Return, from the data below, each line that contains the word "count".
___ DATA TO EXAMINE
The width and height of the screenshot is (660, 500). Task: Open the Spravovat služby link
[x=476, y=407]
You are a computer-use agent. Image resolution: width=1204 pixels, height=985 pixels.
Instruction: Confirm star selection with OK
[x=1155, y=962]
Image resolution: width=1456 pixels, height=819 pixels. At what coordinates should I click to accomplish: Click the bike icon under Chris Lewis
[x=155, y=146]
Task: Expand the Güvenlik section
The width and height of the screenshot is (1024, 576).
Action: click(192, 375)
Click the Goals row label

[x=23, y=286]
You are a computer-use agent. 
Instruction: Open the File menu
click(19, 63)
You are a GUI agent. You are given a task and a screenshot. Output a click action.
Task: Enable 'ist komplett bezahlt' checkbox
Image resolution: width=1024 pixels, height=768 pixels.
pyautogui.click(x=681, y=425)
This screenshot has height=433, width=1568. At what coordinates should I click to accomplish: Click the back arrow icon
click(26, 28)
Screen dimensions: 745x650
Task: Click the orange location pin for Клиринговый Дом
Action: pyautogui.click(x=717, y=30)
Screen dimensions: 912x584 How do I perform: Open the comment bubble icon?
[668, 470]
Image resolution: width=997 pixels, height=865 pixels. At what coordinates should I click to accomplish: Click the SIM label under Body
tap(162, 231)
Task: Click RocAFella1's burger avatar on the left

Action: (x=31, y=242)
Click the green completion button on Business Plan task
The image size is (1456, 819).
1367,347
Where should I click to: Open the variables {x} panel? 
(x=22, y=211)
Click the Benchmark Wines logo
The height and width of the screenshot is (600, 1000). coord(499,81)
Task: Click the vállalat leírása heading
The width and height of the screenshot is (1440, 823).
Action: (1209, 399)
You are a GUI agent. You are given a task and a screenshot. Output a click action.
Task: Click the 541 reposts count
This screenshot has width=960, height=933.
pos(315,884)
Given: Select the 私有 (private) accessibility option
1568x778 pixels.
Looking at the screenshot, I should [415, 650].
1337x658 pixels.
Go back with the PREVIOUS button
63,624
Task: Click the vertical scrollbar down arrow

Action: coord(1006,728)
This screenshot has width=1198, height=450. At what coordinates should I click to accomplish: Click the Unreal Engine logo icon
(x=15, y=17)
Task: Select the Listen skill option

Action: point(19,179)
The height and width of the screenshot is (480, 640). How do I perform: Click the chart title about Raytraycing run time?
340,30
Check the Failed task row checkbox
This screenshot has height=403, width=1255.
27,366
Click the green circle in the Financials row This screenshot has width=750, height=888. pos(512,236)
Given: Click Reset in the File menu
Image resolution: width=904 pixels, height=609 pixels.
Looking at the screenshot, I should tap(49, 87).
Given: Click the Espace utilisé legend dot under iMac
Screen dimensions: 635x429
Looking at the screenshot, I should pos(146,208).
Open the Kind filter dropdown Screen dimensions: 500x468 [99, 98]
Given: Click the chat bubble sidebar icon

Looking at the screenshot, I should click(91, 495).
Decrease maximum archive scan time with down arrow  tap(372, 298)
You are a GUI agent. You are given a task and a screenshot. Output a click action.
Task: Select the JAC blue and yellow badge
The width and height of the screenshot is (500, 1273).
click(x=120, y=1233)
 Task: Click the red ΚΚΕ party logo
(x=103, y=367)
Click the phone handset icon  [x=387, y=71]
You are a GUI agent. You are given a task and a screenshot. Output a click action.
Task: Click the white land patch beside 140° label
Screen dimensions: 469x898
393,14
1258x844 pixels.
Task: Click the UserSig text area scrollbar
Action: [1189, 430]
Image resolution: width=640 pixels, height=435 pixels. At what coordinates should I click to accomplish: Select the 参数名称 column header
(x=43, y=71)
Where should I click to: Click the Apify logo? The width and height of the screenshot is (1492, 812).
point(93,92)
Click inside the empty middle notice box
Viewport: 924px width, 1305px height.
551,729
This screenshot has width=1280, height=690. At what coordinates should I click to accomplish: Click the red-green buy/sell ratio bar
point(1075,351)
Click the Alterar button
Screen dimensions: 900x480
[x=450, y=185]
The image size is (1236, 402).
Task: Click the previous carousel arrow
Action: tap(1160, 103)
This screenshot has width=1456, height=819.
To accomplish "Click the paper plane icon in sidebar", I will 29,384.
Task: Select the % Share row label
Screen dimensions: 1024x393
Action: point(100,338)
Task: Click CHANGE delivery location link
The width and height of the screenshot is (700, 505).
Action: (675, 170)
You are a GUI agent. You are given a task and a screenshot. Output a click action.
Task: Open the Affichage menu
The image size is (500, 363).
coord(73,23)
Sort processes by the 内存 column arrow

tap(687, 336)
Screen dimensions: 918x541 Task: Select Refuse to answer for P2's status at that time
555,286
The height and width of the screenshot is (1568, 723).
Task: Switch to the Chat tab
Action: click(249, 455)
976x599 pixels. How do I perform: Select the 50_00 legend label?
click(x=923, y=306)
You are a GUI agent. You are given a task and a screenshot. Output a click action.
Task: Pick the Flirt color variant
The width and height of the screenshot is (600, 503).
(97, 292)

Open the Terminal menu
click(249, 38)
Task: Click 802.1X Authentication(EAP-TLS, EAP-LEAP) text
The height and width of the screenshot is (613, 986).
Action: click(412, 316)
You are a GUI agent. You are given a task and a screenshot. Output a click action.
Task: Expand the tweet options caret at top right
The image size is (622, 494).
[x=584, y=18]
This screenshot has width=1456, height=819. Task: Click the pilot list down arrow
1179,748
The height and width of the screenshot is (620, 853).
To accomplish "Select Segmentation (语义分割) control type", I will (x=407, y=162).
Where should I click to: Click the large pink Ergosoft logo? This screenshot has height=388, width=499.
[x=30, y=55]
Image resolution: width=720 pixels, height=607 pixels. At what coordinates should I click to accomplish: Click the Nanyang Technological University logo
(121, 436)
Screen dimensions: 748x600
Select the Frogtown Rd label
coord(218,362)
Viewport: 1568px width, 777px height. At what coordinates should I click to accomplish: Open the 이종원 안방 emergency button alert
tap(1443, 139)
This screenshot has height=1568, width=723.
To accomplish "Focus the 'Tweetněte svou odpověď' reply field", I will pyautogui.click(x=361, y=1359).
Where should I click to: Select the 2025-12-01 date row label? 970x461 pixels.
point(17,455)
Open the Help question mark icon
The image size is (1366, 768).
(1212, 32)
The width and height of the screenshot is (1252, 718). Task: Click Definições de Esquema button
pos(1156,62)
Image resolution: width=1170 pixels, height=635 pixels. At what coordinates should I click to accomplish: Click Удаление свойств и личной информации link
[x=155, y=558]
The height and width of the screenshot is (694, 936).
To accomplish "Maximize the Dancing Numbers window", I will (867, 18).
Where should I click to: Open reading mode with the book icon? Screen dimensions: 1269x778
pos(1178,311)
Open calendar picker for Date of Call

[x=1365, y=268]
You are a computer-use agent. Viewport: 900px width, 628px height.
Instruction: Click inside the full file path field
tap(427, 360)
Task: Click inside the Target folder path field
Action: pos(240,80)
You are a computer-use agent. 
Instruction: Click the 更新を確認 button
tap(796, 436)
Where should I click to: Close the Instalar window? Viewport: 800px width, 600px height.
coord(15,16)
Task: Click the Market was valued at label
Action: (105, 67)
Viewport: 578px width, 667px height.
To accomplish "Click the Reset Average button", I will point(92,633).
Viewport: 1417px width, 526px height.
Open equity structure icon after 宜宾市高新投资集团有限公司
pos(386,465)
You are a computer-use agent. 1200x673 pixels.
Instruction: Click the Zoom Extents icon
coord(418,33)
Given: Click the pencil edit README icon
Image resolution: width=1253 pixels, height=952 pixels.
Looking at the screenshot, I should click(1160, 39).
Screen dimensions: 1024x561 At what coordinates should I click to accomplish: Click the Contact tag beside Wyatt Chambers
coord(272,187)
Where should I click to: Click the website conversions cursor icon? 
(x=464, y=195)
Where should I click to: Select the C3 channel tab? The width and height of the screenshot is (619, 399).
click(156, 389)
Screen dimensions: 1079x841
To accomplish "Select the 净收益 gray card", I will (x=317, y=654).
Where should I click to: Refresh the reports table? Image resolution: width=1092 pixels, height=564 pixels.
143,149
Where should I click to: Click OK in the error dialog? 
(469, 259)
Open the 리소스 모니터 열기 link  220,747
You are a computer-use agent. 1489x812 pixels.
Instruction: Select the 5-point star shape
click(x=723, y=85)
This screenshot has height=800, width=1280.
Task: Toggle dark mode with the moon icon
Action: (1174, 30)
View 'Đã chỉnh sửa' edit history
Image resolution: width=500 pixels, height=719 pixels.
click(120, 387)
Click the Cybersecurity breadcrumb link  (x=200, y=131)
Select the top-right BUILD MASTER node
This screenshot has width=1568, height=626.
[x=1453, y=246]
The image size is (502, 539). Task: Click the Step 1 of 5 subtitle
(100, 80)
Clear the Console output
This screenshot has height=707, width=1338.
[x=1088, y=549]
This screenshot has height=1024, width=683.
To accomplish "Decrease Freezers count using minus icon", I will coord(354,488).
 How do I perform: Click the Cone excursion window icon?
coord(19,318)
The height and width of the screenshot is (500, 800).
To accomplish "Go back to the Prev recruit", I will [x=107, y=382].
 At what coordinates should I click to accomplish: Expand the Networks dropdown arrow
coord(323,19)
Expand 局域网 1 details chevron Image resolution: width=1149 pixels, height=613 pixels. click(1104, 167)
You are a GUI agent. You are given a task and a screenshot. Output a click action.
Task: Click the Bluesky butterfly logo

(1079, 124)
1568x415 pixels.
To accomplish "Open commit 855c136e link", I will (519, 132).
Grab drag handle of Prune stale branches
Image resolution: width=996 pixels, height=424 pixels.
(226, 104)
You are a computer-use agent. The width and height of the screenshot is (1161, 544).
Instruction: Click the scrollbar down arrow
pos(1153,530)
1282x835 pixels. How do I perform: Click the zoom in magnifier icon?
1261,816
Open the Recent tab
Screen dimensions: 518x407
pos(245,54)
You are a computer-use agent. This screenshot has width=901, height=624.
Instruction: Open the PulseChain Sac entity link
______
| FINISHED TASK |
Task: Click the 541 reposts count
To accomplish "Decrease Freezers count using minus icon", I will coord(354,488).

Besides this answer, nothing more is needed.